Where are the Positive Hams? And How to Tell? – Solutions Offered Part VII

Following on the questions posed “Where are the Positive Hams? And How to Tell? – Part I” here are my thoughts:

More Steps recognized at the Club/Community Level than just Three License Classes

We recognize a “Black Belt” as a acheivement through a system with other belts and classes, we see in scouts all sorts of merit badges that help lead to earned advancement in that organization, and for those who computer game the characters have major levels with nearly unmeasurable complexity in detailed acheivement/power/skill sorts of attributes.

Why can’t we do the same thing with our hobby, perhaps recognizing at the local level those who have “qualified” to run the club station, or those who have got PSK31 down pat?  How about those who have built and used their project to make QSOs?  Or recognition of those who have met the ARES/RACES training & drill goals?  Or those who have activated an Island, a Museum Ship or a Lighthouse?

Look at how computer skills can earn you recognized accreditations – last year I did an online introduction to Programing “Ruby on Rails” and earned a nifty “eBadge” that while zero cost to the course provider was kind of a nice touch.

Keep track, recognize and honor incremental acheivements within the hobby.


So these are a few of my observations and thoughts – what are yours?




5 thoughts on “Where are the Positive Hams?

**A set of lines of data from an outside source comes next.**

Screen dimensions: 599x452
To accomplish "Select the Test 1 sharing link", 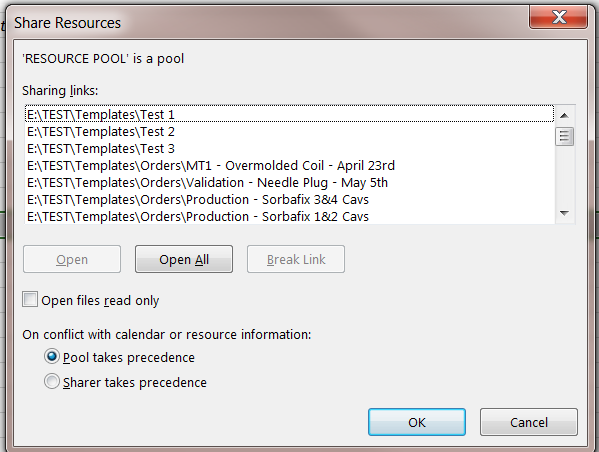I will 290,114.
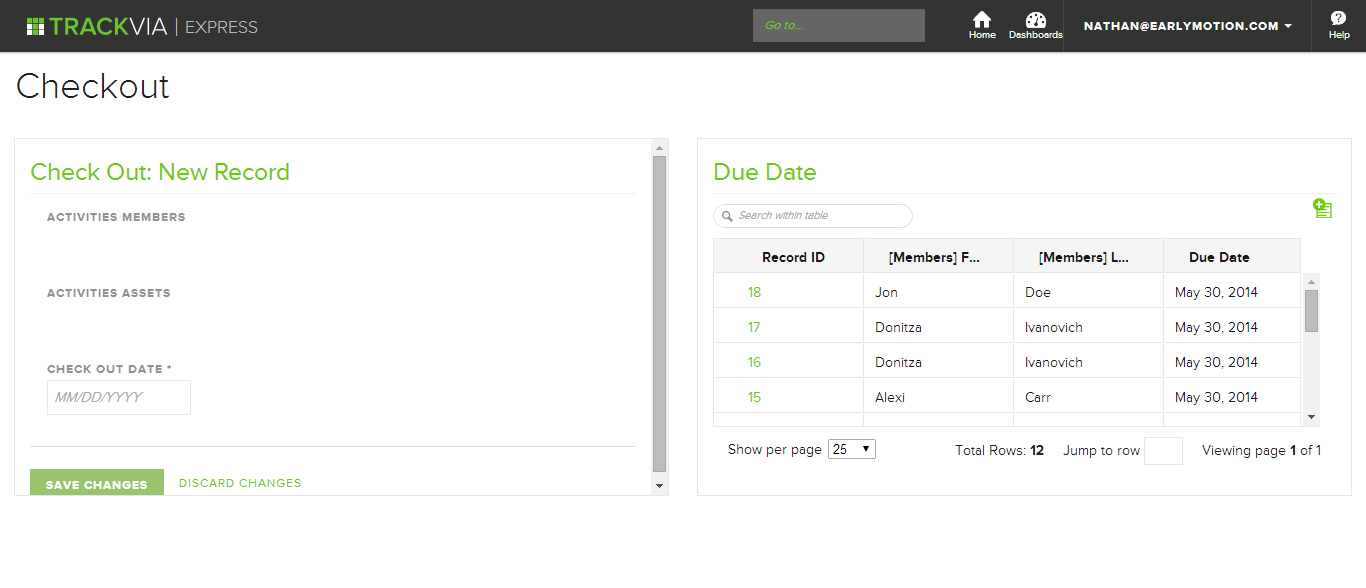Open record ID 15
1366x588 pixels.
(x=754, y=397)
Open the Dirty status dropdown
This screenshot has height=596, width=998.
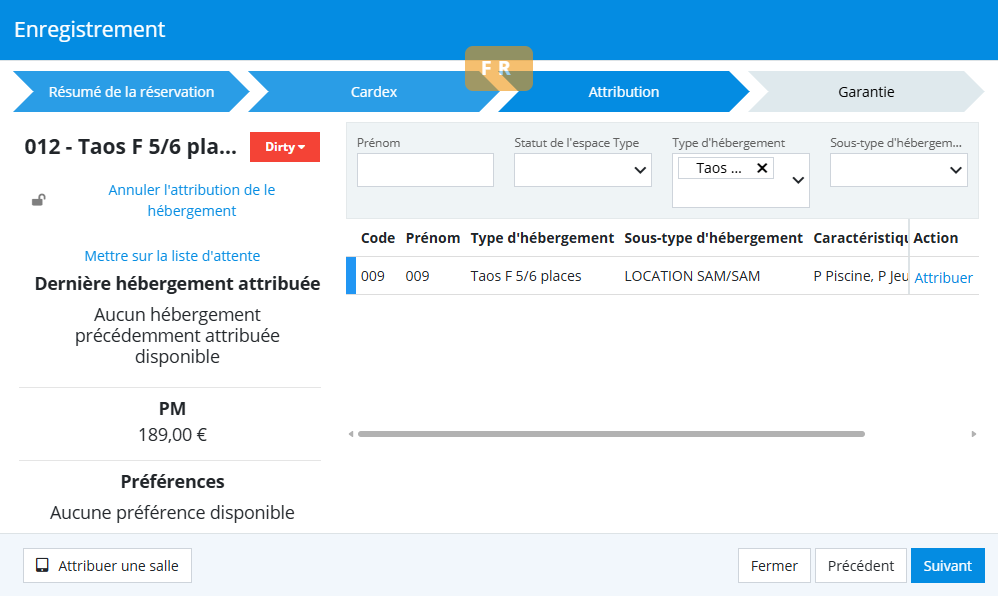click(284, 147)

And How to Tell? – Solutions Offered Part VII

  1. I had a great thought, make a StackExchange site!

    Turns out that there has been one in process for two years and it was shut down last week for lack of interest. Dang.


    • k9zw says:

      Didn’t seem obvious how StackExchange is much different than other Q&A Forums?

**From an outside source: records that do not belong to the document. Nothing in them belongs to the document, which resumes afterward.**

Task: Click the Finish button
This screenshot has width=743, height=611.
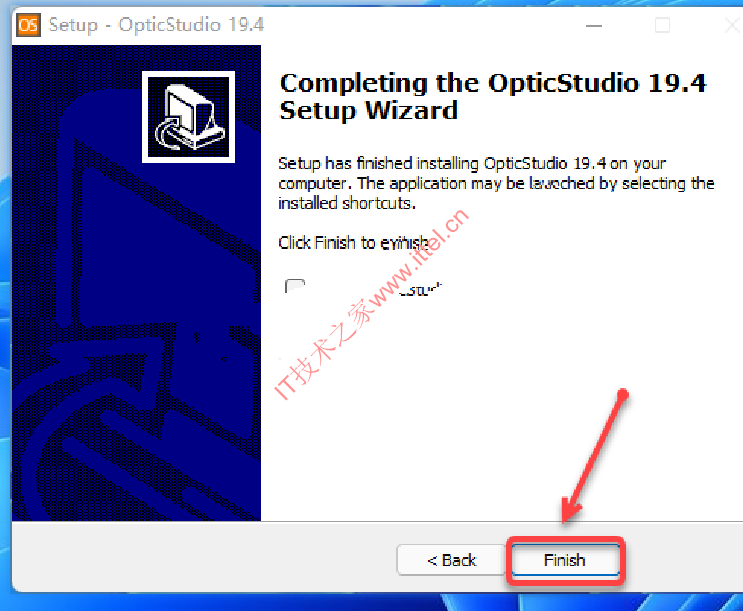Action: coord(565,560)
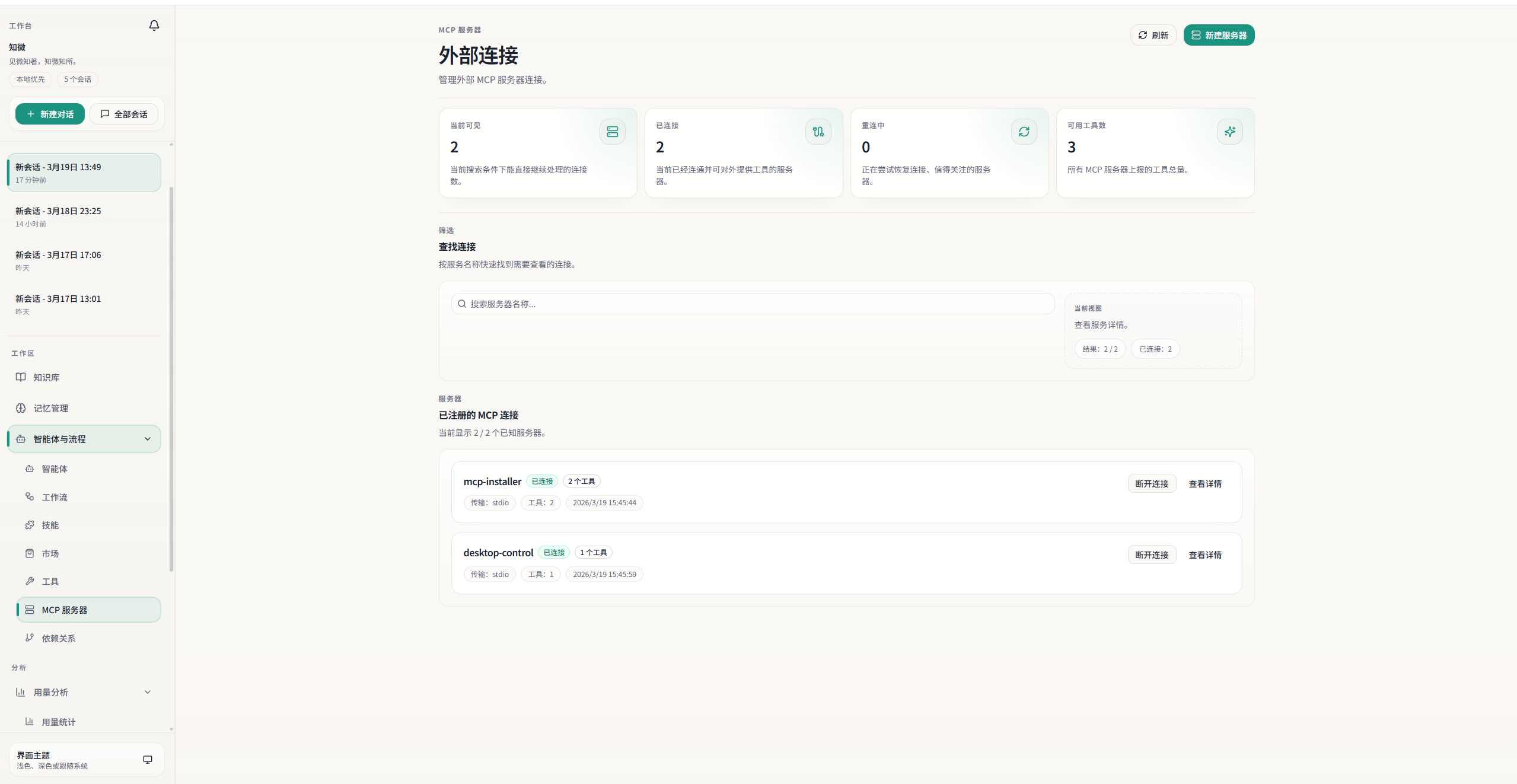1517x784 pixels.
Task: Open 知识库 from the sidebar
Action: click(46, 378)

      Speaking of forums, the best seem to be ones who require either a call sign or full name for an ID.



      • StackExchange is not a forum. It is a crowd-sourced and crowd-moderated Q&A site. The past questions are available as an FAQ.

        StackExchange is moderated and questions stick around, so you don’t get the same question asked over and over again. Off-topic or rambling posts are voted down and sometimes deleted.

        You can easily follow just a few topics, like QRP, emcomm, SOTA, digital modes, etc. I contribute to StackOverflow, which must have hundreds of questions per day, but I mostly answer things about the Solr search engine. This tagging allows experts to efficiently contribute without wading through endless QRZ posts about whatever they talk about.

        In general, web-based forums are really inefficient to read. I gave up on them a long time ago, even though for several years at HP I maintained the netnews software and coordinated the internal newsgroups.

        This is a forum discussion:


        This is Q&A:


  2. k9zw says:

    Gottcha – thanks! Things like “Moderated” make a huge difference!!